- [INSTRUCTIONS FOR THE TASK] Pictures are to be dropped, and only the lines from the one containing "The height and width of the screenshot is (839, 1160)." through the end of the data below are to be reproduced as written.

- [DATASET]
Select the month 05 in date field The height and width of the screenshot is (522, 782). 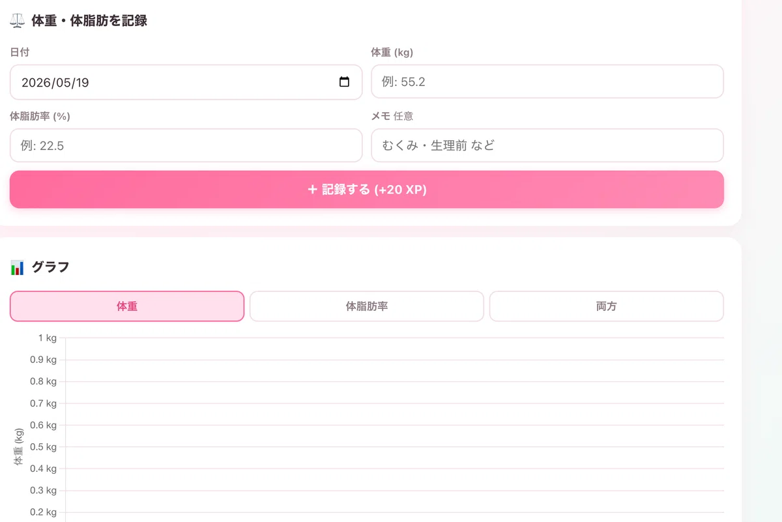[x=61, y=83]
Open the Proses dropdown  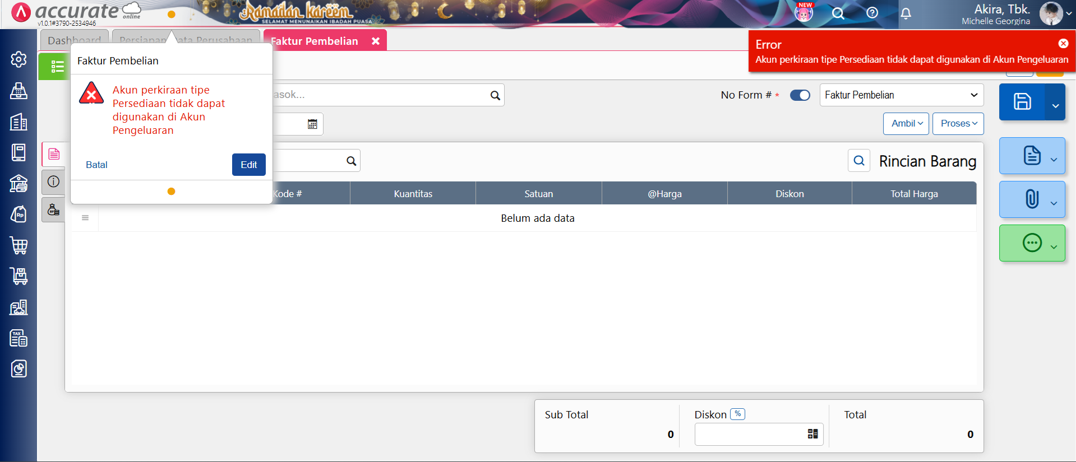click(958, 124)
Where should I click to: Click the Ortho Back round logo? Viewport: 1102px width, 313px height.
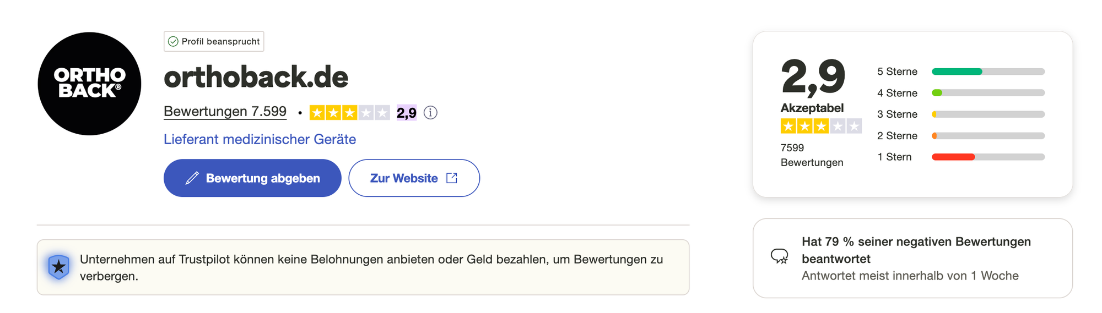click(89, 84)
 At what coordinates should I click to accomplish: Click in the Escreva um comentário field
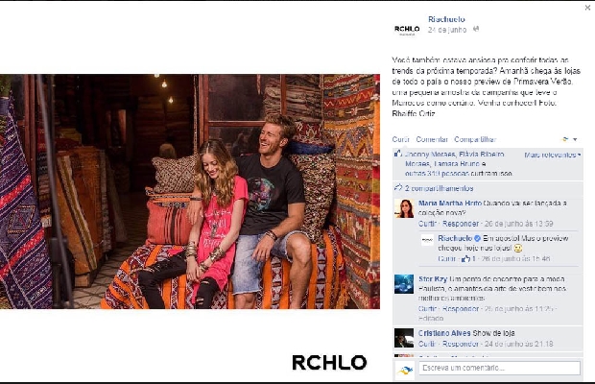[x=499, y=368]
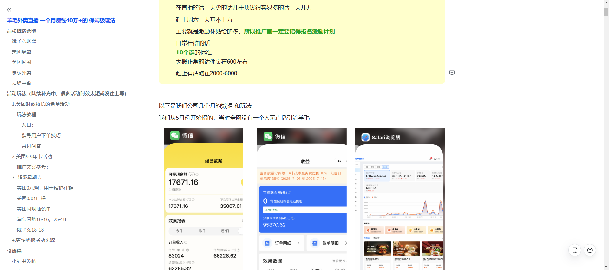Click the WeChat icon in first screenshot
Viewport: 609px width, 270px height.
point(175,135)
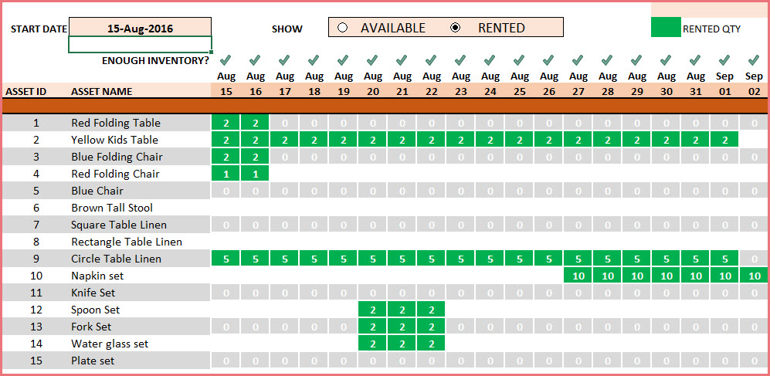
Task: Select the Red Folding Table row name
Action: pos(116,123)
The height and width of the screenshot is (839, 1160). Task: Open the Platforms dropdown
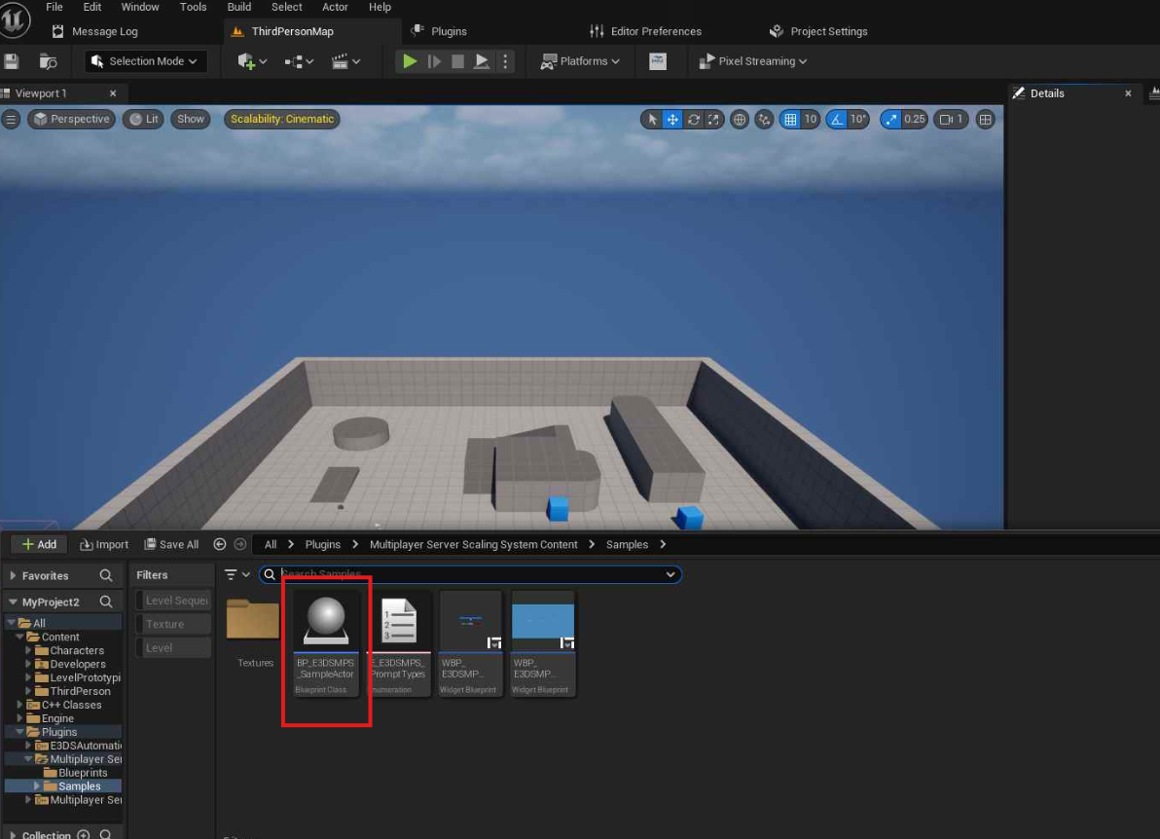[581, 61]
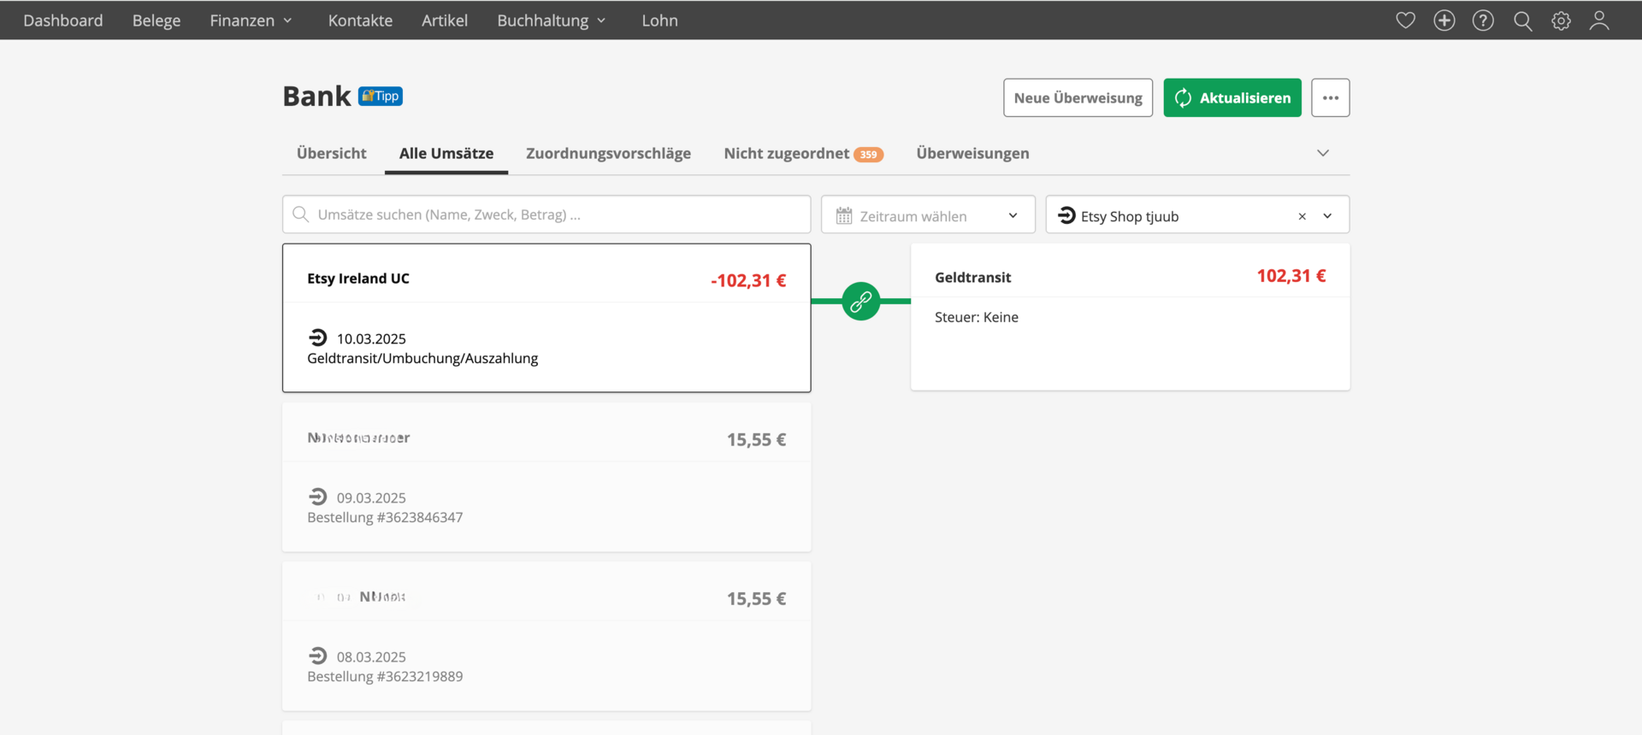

- [SOLUTION TO THE EXERCISE]
The height and width of the screenshot is (839, 1160). Task: Open the Platforms dropdown
[581, 61]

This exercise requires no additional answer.